If one follows any of the major cataloging or library blogs these days, it is obvious that the topic of FRBR (Functional Requirements for Bibliographic Records) has increasingly become one of major significance for the library community. What began as a proposed conceptual entity-relationship model for improving the structure of bibliographic records has become a hotly debated topic with many tangled threads that have implications not just for cataloging but for many aspects of libraries and librarianship. In the fall of 2005, the Perseus Project experimented with creating a FRBRized catalog for its current online classics collection, a collection that consists of several hundred classical texts in Greek and Latin as well as reference works and scholarly commentaries regarding these works. In the last two years, with funding from the Mellon Foundation, Perseus has amassed and digitized a growing collection of classical texts (some as image books on our own servers that will eventually be made available through Fedora), and some available through the Open Content Alliance (OCA)2, and created FRBRized cataloging data for these texts. This work was done largely as an experiment to see the potential of the FRBR model for creating a specialized catalog for classics.
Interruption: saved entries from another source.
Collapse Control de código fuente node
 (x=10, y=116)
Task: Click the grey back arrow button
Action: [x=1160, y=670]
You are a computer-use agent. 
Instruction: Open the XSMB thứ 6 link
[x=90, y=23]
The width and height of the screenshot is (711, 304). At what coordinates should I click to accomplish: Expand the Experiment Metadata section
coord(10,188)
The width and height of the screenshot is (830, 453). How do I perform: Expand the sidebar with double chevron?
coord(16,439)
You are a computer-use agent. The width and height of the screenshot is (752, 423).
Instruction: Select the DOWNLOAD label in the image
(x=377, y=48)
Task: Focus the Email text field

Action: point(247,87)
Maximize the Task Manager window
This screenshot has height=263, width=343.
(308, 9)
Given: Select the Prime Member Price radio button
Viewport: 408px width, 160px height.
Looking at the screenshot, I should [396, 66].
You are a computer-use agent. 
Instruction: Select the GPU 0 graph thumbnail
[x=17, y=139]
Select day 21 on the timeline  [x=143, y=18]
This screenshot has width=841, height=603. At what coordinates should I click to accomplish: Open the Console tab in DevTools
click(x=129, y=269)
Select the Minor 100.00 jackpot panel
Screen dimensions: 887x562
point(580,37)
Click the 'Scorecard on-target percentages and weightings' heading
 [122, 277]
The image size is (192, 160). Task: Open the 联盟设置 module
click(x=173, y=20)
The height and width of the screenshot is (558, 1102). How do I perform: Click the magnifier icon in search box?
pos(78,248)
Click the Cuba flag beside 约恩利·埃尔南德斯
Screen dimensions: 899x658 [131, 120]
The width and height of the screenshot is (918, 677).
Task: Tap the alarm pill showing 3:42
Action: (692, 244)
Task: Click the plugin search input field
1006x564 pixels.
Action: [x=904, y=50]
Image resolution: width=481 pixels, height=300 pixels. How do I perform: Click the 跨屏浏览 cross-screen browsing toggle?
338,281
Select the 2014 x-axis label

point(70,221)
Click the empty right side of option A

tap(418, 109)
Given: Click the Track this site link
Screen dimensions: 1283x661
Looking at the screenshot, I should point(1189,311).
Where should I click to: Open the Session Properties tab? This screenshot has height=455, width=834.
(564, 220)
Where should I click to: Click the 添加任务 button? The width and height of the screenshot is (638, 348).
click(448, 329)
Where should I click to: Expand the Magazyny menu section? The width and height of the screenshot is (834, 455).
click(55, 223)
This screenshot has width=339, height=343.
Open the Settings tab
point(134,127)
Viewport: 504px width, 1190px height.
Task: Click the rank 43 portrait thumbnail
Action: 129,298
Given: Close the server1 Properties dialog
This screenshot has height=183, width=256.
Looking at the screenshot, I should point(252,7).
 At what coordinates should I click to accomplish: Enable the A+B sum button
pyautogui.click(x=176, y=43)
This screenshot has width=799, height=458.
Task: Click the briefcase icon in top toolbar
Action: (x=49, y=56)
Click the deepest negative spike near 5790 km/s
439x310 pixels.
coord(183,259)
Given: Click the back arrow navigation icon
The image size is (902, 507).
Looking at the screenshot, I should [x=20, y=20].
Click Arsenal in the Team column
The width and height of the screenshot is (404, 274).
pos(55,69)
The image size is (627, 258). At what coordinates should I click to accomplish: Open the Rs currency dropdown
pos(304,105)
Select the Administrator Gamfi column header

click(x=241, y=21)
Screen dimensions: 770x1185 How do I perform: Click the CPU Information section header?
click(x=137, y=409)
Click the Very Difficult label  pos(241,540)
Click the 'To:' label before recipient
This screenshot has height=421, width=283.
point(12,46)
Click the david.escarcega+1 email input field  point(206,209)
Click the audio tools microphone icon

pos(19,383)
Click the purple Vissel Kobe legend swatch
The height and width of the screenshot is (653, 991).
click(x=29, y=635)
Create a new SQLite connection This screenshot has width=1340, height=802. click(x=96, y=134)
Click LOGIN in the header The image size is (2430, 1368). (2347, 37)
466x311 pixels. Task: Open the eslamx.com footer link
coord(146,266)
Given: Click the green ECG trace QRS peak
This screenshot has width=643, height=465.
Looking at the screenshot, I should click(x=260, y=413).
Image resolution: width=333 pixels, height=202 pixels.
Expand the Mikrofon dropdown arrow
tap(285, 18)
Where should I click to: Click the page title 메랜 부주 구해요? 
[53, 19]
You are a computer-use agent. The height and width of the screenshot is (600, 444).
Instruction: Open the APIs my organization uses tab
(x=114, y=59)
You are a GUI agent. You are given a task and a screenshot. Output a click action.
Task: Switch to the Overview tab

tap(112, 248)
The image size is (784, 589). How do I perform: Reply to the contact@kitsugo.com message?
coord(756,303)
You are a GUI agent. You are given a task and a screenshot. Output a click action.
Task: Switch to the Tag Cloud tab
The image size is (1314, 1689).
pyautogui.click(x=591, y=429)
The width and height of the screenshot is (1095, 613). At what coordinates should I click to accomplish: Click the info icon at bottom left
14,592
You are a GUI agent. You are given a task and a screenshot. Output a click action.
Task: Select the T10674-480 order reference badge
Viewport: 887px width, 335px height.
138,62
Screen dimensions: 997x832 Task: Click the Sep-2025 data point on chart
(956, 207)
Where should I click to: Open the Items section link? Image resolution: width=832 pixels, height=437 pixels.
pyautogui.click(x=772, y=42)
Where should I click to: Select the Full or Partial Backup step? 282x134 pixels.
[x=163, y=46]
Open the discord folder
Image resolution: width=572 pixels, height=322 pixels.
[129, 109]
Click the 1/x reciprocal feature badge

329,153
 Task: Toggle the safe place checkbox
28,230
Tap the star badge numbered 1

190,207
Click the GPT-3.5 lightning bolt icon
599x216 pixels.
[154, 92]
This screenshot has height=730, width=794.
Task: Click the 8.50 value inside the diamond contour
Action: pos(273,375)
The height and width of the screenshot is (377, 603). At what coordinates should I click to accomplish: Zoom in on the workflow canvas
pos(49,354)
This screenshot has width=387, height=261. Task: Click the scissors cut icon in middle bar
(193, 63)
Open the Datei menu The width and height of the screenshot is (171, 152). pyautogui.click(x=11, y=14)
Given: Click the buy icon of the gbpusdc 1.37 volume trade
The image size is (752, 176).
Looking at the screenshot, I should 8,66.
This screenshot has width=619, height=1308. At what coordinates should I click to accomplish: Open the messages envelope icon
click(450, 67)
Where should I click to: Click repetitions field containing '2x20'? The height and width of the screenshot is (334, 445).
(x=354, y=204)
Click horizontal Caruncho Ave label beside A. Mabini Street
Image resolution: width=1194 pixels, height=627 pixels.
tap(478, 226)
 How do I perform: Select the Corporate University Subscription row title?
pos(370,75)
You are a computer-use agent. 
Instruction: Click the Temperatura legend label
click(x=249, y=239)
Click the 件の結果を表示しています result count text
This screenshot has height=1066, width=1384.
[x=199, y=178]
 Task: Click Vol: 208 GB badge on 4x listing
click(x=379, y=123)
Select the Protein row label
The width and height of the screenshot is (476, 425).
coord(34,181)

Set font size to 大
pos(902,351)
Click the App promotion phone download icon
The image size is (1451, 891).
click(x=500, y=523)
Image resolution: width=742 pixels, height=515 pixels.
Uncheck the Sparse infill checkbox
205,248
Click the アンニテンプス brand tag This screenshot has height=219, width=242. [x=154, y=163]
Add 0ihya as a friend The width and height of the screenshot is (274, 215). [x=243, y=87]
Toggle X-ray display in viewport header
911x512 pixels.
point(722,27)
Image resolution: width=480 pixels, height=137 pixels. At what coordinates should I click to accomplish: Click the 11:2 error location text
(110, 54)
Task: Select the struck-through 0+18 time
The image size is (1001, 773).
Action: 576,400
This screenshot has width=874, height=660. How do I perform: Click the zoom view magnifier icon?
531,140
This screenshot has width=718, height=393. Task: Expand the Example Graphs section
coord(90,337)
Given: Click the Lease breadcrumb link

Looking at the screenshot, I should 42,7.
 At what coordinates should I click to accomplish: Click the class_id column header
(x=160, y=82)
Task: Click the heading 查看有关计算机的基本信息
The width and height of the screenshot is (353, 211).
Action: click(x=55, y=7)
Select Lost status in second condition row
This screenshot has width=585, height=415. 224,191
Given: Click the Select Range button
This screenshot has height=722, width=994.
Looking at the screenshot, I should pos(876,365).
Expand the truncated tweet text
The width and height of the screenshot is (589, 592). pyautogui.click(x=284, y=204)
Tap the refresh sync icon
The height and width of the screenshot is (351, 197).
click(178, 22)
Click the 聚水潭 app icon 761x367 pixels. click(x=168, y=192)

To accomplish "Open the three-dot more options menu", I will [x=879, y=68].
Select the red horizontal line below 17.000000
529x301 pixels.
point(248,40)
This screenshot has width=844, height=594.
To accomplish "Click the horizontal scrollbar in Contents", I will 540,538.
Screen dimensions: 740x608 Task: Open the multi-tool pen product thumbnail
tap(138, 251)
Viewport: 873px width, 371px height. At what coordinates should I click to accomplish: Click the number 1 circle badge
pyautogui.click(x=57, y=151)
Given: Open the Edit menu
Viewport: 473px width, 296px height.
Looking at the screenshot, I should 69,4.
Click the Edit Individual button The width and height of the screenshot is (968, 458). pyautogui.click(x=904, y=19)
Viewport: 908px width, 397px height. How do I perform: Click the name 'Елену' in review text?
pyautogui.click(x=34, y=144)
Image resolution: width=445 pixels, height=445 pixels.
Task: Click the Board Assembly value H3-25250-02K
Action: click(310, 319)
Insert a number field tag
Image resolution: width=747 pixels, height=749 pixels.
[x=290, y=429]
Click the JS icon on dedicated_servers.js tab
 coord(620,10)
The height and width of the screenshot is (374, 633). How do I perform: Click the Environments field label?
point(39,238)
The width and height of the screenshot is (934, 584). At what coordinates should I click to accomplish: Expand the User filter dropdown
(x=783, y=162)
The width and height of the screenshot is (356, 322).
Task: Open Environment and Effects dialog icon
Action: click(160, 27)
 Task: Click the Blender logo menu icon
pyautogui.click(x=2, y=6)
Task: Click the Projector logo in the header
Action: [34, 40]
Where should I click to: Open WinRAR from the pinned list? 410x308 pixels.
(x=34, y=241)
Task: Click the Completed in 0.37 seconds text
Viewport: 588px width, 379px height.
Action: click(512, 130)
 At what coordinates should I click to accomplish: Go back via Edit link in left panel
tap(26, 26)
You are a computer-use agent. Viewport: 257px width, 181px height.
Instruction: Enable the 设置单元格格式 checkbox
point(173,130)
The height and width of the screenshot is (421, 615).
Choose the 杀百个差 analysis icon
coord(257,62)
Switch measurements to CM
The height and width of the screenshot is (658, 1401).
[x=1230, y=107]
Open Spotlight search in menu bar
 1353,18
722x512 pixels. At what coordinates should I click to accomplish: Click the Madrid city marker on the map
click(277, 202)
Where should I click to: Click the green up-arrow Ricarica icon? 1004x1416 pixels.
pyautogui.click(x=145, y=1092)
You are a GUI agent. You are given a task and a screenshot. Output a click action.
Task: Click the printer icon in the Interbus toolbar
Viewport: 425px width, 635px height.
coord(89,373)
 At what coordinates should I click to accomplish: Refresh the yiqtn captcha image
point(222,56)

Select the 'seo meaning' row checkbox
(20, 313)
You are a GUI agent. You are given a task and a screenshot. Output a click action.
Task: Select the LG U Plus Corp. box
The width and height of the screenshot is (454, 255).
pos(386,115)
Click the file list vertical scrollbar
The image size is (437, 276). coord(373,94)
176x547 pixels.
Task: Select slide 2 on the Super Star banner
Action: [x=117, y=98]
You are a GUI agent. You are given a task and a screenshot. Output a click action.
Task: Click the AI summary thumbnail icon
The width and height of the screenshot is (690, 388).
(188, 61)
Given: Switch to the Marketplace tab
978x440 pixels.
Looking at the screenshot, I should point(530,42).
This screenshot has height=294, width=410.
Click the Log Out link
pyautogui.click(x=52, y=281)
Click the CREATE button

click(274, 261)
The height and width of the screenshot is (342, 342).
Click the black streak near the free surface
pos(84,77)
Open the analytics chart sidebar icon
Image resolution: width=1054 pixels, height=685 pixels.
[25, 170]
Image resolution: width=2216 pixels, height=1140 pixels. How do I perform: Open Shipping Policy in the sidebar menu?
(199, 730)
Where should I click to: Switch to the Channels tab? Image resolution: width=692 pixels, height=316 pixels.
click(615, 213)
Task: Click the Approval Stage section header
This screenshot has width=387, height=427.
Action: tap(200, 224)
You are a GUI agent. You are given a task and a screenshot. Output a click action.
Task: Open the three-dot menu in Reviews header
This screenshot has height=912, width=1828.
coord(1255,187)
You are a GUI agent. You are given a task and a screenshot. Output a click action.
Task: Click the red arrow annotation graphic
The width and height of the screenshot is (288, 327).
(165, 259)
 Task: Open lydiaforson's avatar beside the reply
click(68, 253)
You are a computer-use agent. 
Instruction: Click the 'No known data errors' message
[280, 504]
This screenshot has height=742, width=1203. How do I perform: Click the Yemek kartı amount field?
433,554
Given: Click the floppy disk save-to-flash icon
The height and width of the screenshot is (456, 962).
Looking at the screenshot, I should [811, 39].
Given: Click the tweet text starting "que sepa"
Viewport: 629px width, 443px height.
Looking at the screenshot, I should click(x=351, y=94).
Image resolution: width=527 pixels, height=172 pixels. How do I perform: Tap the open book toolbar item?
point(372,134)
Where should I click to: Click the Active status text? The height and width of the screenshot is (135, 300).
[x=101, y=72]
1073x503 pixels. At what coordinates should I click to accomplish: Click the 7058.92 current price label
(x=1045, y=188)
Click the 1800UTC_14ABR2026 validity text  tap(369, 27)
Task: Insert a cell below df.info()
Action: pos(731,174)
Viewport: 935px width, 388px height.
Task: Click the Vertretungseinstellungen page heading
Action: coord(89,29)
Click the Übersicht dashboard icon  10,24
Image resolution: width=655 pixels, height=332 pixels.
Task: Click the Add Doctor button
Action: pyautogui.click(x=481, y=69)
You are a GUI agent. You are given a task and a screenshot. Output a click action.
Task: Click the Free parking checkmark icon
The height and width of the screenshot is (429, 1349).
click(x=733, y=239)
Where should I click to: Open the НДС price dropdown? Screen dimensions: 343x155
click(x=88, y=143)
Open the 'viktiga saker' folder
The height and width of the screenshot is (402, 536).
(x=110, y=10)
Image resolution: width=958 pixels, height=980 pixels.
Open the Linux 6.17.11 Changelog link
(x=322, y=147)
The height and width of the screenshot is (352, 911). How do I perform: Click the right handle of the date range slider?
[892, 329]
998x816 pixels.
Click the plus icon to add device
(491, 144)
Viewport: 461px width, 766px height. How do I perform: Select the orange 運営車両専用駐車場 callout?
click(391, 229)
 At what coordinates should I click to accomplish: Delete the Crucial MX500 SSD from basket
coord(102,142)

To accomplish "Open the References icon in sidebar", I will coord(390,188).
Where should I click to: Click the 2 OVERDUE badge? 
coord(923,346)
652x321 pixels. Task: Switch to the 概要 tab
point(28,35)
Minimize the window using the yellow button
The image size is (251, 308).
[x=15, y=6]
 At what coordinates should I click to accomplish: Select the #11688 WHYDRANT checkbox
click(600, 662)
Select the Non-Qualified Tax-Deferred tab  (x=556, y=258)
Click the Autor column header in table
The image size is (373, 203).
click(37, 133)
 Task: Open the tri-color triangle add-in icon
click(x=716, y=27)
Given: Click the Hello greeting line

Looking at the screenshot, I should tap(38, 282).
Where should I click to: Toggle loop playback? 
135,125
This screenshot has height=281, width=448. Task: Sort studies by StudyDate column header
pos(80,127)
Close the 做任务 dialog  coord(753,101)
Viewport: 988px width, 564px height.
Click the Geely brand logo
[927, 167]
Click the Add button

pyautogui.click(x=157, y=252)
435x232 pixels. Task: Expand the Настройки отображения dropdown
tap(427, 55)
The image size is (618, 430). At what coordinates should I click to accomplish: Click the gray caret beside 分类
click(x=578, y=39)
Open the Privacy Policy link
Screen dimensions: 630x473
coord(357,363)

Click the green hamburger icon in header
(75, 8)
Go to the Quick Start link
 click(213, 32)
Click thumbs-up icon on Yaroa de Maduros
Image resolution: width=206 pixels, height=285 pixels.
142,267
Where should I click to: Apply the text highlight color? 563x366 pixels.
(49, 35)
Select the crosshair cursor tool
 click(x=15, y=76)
Our catalog should not be called a FRBR catalog perhaps, but instead a "FRBR Inspired catalog." As such our main goal has been "practical findability," we are seeking to support the four identified user tasks of the FRBR model, or to "Search, Identify, Select, and Obtain," rather than to create a FRBR catalog, per se. By encoding as much information as possible in the MODS and MADS records we have created, we believe that useful searching will be supported, that by using unique identifiers for works and authors users will be able to identify that the entity they have located is the desired one, that by encoding expression level information (such as the language of the work, the translator, etc) users will be able to select which expression of a work they are interested in, and that by supplying links to different online manifestations that users will be able to obtain access to a digital copy of a work. This white paper will discuss previous and current efforts by the Perseus Project in creating a FRBRized catalog, including the cataloging workflow, lessons learned during the process and will also seek to place this work in the larger context of research regarding FRBR, cataloging, Library 2.0 and the Semantic Web, and the growing importance of the FRBR model in the face of growing million book digital libraries.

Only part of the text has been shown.